**Aufgabe a**
Gib die Datenzeilen von der Zeile mit „885x1372 pixels.“ bis zur Zeile mit „will (1402, 32).“ unverändert wieder.

**Angezeigter Text**
Die Ministerpräsidenten der „Autoländer“ Baden-Württemberg, Bayern und Niedersachsen haben sich im Gespräch mit Vertretern der EU-Kommission für einen intensiven europäischen Dialog zur Transformation der Automobilwirtschaft in Europa eingesetzt und ein gemeinsames Positionspapier vorgestellt.
Baden-Württemberg, Bayern und Niedersachsen beheimaten zusammen die größte und bedeutsamste Automobilwirtschaft der Welt – mit weit über einer Million Arbeitsplätzen. Die Wertschöpfungsketten erstrecken sich von den großen Automobilkonzernen bis zu tausenden kleinen und mittelständischen Zulieferbetrieben über den gesamten europäischen Kontinent. Um den Wandel hin zu einer klimaschonenden Mobilität wirtschaftlich erfolgreich und sozial verträglich voranzutreiben, haben die Ministerpräsidenten der Länder Baden-Württemberg, Bayern und Niedersachsen heute Nachmittag im Gespräch mit EU-Exekutiv-Vizepräsident Frans Timmermans, EU-Exekutiv-Vizepräsidentin Margarete Vestager und Industrie-Kommissar Thierry Breton ein gemeinsames Positionspapier vorgestellt.

**Daten**
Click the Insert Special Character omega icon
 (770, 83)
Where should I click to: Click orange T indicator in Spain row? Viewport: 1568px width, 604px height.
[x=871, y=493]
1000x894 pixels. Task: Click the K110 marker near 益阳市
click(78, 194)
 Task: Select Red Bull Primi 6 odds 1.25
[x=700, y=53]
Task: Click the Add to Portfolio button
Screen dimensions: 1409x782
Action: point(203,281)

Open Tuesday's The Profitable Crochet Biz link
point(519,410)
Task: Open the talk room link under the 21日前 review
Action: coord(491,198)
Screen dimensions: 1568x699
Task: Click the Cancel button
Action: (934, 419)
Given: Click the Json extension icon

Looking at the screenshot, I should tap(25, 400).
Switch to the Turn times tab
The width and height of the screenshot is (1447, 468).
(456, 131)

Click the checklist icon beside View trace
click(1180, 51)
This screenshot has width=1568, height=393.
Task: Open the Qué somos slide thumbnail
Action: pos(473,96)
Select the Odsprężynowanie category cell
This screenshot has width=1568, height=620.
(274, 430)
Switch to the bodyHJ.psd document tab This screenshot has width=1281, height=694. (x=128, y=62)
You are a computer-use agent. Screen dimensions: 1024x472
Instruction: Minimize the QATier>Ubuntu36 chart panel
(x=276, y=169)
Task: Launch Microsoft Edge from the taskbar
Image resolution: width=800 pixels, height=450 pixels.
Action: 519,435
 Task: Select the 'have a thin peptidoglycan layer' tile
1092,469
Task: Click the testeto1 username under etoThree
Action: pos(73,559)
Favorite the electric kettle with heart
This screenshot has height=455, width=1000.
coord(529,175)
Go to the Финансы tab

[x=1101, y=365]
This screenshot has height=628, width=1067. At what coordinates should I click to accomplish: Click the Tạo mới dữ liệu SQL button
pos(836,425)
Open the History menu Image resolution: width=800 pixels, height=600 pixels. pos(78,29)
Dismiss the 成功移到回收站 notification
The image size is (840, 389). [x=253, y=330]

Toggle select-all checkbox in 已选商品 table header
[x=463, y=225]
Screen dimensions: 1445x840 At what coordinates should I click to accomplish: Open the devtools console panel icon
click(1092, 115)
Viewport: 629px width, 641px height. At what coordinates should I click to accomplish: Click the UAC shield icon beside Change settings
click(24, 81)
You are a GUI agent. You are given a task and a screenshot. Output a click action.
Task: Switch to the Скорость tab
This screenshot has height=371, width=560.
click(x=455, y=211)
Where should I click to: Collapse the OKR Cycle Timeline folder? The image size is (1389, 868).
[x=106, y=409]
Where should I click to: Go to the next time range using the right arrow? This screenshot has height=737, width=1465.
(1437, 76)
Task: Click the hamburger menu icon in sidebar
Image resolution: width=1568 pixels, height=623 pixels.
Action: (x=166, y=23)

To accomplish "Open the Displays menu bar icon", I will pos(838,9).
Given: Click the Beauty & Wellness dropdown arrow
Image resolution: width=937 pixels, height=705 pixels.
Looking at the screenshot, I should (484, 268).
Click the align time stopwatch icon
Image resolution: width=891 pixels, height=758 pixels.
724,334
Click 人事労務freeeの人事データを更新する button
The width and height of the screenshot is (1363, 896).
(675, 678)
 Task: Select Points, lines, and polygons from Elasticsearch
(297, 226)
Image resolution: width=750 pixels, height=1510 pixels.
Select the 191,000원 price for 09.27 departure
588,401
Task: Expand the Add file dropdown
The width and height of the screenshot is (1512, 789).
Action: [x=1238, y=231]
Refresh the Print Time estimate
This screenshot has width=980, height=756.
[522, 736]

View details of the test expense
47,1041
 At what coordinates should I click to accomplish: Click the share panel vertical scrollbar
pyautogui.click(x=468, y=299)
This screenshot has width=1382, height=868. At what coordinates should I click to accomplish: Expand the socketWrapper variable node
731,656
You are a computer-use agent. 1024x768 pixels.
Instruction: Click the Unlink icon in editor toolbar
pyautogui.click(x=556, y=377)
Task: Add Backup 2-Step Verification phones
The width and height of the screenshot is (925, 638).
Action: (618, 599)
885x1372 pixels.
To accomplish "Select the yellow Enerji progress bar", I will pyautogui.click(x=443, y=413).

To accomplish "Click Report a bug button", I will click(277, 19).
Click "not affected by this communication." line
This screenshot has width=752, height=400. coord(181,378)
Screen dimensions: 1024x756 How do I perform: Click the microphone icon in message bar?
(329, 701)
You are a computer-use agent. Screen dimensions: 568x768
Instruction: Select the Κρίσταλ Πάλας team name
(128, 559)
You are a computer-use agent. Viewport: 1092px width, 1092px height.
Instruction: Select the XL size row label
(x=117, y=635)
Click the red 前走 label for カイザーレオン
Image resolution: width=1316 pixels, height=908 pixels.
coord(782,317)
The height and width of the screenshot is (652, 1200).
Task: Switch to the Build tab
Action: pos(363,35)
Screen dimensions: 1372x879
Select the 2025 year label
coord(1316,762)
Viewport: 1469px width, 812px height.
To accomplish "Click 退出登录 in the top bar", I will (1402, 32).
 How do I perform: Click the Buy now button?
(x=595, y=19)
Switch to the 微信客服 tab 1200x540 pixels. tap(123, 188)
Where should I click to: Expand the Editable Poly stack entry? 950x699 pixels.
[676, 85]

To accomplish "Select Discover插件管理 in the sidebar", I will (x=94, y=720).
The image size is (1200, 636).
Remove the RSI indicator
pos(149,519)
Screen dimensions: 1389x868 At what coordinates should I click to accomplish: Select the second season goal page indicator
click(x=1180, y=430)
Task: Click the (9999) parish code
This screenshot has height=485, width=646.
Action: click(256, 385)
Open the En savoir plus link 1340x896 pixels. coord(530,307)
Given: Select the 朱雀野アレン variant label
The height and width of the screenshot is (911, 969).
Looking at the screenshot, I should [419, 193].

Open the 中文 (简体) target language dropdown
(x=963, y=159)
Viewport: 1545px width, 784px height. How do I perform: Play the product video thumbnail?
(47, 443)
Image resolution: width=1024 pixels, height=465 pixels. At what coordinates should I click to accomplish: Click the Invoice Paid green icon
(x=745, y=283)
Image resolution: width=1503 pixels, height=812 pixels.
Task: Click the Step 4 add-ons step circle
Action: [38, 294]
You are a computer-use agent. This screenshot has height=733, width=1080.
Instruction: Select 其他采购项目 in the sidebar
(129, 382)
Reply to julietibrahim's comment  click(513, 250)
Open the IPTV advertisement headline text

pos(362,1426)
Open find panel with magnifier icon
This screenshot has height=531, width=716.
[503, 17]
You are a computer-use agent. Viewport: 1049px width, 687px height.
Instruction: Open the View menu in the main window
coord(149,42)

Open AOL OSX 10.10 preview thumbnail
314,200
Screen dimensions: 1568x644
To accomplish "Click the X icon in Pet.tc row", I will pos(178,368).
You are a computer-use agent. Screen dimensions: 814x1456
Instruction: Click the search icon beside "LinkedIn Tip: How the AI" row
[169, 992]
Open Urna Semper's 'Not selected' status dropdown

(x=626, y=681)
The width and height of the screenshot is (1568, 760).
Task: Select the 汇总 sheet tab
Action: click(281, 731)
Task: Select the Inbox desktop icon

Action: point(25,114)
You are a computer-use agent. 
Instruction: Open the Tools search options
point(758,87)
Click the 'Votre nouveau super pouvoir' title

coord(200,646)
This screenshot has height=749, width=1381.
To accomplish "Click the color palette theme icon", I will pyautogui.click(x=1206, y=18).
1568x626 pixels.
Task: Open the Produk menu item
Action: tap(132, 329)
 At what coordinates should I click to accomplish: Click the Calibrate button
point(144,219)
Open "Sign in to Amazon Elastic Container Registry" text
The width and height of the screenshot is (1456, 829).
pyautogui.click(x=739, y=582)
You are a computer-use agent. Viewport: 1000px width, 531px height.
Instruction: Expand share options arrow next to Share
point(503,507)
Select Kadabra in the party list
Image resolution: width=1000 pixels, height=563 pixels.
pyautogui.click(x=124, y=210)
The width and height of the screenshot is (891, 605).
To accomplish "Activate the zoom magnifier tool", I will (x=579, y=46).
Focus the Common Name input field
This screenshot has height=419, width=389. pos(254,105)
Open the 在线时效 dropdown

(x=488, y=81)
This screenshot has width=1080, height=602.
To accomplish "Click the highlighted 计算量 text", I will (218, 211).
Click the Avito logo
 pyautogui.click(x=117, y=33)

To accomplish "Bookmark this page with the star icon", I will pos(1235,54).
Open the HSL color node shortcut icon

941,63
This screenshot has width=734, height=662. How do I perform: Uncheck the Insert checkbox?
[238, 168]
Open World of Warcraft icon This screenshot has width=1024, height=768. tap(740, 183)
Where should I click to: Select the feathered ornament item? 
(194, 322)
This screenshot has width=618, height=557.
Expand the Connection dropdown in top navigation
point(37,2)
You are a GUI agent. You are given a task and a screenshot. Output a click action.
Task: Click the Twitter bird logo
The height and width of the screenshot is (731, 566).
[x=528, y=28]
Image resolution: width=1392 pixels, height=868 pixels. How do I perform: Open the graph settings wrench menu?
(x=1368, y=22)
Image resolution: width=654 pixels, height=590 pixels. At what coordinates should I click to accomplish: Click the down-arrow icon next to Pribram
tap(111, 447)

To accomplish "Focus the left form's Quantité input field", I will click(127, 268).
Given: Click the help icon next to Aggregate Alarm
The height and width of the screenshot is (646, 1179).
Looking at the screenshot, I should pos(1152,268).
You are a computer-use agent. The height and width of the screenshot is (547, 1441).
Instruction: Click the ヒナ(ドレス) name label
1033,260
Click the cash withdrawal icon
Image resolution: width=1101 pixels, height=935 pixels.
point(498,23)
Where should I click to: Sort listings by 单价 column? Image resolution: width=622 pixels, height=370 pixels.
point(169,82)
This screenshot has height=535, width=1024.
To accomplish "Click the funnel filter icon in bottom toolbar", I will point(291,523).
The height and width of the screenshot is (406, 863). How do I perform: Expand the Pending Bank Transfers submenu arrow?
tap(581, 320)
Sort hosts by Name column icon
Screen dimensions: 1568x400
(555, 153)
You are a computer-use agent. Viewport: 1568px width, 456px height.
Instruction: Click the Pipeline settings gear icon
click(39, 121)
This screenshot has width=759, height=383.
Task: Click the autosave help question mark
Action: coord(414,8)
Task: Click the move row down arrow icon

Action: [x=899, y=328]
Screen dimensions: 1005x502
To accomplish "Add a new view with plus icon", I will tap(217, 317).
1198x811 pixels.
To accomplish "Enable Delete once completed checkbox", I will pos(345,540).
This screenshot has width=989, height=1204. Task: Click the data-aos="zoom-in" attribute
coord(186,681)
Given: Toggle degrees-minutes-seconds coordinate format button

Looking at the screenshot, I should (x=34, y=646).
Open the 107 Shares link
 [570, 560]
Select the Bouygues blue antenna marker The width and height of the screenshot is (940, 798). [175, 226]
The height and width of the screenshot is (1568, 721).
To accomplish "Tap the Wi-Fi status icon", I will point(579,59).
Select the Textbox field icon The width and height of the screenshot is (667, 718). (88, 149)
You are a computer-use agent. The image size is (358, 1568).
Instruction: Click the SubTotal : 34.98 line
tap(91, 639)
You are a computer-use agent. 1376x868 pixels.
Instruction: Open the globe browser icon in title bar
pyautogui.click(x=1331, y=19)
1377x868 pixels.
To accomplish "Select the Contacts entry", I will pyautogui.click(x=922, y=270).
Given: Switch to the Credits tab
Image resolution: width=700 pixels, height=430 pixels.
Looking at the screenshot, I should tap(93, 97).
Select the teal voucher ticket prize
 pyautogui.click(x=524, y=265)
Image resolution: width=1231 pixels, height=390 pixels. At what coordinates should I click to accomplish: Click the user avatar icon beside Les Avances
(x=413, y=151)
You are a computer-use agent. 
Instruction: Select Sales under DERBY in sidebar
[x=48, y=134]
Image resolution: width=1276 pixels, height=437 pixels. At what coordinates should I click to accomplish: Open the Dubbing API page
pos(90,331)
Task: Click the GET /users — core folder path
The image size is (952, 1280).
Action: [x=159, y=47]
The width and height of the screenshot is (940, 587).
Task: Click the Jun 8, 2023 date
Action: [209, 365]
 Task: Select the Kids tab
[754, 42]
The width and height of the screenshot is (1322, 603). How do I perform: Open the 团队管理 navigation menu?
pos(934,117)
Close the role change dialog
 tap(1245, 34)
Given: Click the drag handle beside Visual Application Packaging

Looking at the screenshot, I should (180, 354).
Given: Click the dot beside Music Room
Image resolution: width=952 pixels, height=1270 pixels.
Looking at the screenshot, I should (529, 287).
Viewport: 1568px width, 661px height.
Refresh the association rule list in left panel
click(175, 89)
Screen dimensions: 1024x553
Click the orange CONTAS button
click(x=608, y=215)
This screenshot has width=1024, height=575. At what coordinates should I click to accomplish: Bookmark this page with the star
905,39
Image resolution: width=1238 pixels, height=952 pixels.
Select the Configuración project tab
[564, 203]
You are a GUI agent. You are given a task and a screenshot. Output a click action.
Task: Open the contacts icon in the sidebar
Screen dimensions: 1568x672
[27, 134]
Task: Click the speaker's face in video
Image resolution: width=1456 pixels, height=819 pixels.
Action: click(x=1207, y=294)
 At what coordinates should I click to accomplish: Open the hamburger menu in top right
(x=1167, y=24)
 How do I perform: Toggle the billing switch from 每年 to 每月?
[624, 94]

**Aufgabe b**
Wie viele Arbeitsplätze umfasst laut dem Text über die Automobilwirtschaft die Autobranche von Baden-Württemberg, Bayern und Niedersachsen zusammen?

**Endgültige Antwort a**
885x1372 pixels.
To accomplish "Select the yellow Enerji progress bar", I will pyautogui.click(x=443, y=413).

To accomplish "Click Report a bug button", I will click(277, 19).
Click "not affected by this communication." line
This screenshot has width=752, height=400. coord(181,378)
Screen dimensions: 1024x756 How do I perform: Click the microphone icon in message bar?
(329, 701)
You are a computer-use agent. Screen dimensions: 568x768
Instruction: Select the Κρίσταλ Πάλας team name
(128, 559)
You are a computer-use agent. Viewport: 1092px width, 1092px height.
Instruction: Select the XL size row label
(x=117, y=635)
Click the red 前走 label for カイザーレオン
Image resolution: width=1316 pixels, height=908 pixels.
coord(782,317)
The height and width of the screenshot is (652, 1200).
Task: Switch to the Build tab
Action: pos(363,35)
Screen dimensions: 1372x879
Select the 2025 year label
coord(1316,762)
Viewport: 1469px width, 812px height.
To accomplish "Click 退出登录 in the top bar", I will (1402, 32).

**Endgültige Antwort b**
Weit über eine Million Arbeitsplätze.